A tax break for rich just makes no sense
Newly in control of Congress and the White House, and with a huge policy to-do list left over from the Trump years and the coronavirus pandemic, Democrats are fairly overflowing with legislative ideas, many of them worth pursuing — and at least one that is decidedly not. We refer to the push by some congressional Democrats to reinstate the federal tax deductibility of state and local taxes paid.
Such a measure would deprive the government of up to $80 billion per year to help pay for President Joe Biden’s ambitious environmental, infrastructure and health care plans. Yet if the history of this break’s impact is any guide, more than half of the benefits would accrue to the top-earning 20% of taxpayers, according to the Tax Policy Center. There’s nothing progressive about that; frankly, there’s nothing particularly centrist about it.

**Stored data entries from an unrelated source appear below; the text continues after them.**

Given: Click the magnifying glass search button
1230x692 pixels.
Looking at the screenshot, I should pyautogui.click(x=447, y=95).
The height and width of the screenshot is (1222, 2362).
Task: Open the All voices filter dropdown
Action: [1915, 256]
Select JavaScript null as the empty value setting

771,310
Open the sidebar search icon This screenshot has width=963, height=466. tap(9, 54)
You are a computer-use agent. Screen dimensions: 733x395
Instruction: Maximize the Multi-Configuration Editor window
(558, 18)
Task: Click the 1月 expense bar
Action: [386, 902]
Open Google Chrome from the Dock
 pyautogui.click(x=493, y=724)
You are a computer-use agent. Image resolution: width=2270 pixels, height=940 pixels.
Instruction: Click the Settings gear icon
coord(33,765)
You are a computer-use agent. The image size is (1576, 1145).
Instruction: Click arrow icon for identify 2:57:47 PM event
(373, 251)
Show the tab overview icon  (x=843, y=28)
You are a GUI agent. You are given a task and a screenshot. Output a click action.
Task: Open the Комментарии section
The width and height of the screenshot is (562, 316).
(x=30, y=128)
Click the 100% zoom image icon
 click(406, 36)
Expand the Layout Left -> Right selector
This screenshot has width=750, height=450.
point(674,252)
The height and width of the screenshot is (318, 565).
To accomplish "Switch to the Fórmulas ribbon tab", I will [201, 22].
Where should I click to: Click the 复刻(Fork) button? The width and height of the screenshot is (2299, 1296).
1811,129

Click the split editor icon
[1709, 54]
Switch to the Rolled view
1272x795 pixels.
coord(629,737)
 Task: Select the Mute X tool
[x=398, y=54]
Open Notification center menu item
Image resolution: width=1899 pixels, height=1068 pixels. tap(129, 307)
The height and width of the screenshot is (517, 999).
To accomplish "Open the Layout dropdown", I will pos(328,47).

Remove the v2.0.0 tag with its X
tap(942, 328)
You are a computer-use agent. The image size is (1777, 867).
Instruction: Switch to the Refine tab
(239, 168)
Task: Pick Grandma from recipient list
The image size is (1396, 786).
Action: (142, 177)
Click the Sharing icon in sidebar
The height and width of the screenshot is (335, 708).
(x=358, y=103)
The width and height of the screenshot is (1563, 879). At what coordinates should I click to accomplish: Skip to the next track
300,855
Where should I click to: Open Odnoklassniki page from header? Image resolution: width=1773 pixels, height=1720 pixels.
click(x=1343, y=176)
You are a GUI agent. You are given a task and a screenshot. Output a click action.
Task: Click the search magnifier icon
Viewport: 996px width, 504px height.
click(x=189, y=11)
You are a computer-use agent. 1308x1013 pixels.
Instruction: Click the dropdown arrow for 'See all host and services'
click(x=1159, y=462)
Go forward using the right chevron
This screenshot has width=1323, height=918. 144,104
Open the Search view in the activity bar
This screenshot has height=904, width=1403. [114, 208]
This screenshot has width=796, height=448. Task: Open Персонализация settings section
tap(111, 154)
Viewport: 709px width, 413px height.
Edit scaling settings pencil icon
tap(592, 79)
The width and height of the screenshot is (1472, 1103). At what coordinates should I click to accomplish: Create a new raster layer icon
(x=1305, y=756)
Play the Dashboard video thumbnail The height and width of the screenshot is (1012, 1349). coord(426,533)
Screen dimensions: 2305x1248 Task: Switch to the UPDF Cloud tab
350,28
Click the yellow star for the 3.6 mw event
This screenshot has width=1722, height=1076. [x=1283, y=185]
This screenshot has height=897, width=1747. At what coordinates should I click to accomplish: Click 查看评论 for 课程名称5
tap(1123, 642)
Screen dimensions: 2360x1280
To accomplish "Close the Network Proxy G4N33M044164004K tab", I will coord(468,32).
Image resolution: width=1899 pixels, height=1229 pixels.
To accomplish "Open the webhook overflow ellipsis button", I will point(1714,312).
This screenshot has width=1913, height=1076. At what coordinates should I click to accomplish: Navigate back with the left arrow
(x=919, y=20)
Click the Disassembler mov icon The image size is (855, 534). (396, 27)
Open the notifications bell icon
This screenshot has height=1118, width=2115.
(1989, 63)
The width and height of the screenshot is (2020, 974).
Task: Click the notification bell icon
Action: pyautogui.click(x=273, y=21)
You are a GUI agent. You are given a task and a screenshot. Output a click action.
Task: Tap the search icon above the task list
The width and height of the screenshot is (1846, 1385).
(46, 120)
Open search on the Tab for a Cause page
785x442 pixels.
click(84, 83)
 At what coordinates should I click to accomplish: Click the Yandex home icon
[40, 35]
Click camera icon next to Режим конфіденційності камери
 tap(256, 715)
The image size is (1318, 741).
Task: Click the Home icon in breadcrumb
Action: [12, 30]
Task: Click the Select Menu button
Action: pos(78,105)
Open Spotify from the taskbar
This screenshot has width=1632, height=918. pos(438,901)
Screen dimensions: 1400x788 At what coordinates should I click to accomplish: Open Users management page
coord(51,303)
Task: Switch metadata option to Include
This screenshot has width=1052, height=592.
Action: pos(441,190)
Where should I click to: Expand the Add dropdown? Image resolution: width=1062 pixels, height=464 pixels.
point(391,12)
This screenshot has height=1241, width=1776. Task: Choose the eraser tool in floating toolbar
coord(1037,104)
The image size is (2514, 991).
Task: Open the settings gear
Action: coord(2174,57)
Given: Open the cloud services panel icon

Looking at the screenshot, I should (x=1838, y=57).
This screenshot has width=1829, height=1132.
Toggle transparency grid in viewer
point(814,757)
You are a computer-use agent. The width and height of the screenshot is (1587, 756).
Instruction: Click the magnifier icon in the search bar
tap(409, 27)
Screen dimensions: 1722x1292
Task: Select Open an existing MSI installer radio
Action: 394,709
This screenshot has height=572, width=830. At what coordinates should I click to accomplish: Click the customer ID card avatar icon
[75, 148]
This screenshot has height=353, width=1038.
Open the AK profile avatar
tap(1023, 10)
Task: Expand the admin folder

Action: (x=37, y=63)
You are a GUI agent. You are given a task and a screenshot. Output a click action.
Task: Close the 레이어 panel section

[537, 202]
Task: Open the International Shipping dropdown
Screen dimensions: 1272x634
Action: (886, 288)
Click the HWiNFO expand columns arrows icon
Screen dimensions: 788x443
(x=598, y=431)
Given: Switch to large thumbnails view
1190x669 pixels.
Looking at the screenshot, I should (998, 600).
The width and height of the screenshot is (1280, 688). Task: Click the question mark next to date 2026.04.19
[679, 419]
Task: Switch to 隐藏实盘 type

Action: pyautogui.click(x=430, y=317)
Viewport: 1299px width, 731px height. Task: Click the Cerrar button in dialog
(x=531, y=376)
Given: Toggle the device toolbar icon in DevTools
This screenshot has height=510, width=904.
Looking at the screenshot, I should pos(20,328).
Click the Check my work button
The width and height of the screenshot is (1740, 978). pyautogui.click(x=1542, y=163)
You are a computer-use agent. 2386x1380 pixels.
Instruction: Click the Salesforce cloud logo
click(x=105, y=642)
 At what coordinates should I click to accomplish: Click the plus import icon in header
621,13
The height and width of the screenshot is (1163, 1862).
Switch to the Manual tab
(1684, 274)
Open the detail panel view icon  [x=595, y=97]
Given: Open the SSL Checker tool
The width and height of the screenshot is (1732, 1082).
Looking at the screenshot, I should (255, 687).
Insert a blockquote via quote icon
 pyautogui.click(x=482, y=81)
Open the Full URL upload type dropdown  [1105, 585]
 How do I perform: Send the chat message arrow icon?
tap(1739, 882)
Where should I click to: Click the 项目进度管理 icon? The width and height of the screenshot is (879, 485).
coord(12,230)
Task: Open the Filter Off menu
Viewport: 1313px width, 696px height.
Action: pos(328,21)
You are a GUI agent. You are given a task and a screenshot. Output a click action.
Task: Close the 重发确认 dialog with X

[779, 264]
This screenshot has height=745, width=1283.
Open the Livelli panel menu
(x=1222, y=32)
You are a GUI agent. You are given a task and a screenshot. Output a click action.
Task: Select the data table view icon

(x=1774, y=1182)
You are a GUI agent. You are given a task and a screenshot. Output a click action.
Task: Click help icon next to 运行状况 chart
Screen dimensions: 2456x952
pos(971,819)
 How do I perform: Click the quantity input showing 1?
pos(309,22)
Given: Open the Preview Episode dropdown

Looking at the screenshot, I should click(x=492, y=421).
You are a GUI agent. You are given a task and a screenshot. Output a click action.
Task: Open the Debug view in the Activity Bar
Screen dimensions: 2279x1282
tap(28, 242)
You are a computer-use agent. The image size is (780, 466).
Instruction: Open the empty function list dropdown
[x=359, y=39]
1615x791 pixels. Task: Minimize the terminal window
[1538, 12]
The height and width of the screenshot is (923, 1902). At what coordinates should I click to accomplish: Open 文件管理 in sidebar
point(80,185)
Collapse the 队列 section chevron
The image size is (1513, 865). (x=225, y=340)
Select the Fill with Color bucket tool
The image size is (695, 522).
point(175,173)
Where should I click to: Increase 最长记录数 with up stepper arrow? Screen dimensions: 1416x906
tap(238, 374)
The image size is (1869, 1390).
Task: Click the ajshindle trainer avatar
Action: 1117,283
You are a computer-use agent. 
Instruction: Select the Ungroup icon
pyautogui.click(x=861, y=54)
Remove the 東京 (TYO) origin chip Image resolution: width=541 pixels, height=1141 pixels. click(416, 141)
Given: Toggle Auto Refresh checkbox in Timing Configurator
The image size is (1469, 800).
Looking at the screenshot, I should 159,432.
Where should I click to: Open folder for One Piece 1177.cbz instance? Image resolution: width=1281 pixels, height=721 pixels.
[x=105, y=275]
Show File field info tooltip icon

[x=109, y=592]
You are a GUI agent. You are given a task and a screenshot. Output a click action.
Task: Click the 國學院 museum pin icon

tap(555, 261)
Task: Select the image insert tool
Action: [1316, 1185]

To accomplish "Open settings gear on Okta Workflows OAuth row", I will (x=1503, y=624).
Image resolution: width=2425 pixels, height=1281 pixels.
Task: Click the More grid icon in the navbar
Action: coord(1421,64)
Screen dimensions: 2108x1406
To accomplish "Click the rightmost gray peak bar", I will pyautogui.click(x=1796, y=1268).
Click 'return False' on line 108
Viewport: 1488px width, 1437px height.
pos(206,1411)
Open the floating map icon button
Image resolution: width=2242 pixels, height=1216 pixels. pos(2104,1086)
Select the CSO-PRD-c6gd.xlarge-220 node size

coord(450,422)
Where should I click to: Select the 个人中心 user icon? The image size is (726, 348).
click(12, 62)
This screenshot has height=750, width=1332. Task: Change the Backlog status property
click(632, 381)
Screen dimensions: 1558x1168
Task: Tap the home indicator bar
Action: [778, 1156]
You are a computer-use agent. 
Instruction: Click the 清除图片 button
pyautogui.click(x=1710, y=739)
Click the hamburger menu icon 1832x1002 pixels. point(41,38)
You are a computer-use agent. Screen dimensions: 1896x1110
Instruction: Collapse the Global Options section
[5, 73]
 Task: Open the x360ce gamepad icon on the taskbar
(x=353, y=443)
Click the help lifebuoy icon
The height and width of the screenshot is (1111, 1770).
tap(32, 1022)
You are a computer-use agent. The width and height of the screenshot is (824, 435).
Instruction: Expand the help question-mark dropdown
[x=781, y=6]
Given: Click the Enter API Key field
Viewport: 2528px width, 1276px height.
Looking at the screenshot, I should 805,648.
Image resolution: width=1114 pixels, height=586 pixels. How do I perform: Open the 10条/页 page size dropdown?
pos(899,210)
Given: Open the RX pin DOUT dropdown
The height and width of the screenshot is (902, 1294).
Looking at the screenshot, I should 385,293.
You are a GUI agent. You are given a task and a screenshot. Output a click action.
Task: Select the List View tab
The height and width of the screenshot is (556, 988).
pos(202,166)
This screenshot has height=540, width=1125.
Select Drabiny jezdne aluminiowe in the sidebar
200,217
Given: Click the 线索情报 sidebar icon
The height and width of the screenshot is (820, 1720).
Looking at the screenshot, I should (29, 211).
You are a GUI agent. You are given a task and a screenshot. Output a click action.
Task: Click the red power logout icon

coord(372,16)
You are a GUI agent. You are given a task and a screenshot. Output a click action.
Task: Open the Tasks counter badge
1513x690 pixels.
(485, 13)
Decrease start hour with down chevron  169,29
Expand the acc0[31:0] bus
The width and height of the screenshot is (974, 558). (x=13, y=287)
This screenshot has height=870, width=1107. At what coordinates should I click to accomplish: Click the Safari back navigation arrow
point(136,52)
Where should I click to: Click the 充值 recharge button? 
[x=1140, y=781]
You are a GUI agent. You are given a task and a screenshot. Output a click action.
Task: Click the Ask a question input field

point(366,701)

Democratic proponents of reinstating full deductibility of state and local taxes — or SALT — point out, correctly, that it was part of the tax code for more than 100 years until the Trump tax bill of 2017 capped the deductible amount at $10,000. The net effect was to reduce the deduction’s cost to the government from $100.9 billion in fiscal 2017 to $21.2 billion in fiscal 2019, a savings Republicans used to help cut tax rates for individuals and corporations.
There is simply no denying, however, that the SALT deduction disproportionately benefits well-off households, and that limiting it was one of the few aspects of the Trump bill that actually promoted tax progressivity. It also reduced a nontransparent transfer from the rest of the country to high-tax, high-service states such as California, New York, New Jersey, Massachusetts and Maryland. Proponents of the SALT deduction, many of whom represent upper-income, Democratic-leaning cities and suburbs in the aforementioned states, say restricting it amounted to a federal penalty on states that offer a higher level of education, public health and the like. The better way to render such federal support, though, is openly and directly, via spending — as Biden has already done through his covid-relief bill, and as he plans to do in a new $2 trillion infrastructure package.
Nevertheless, four House Democrats from New York and New Jersey have gone so far as to argue that the Biden package must include reinstatement of the SALT deduction, a significant fact given that House Speaker Nancy Pelosi, D-Calif., has only a fourvote majority to work with. For now, Pelosi has not definitively said where she stands on including the SALT break in Biden’s bill, though she, like Senate Majority Leader Charles Schumer, D-N.Y., has favored reinstating it in the past. The White House, meanwhile, appears reluctant to go along, with spokeswoman Jen Psaki observing Thursday that restoring SALT deductibility “obviously is not a revenue raiser” and challenging proponents to come up with a way to pay for it. Unfortunately for Biden, the issue divides his party, but the truly progressive course is to resist this tax break for the rich no matter how many Democrats favor it.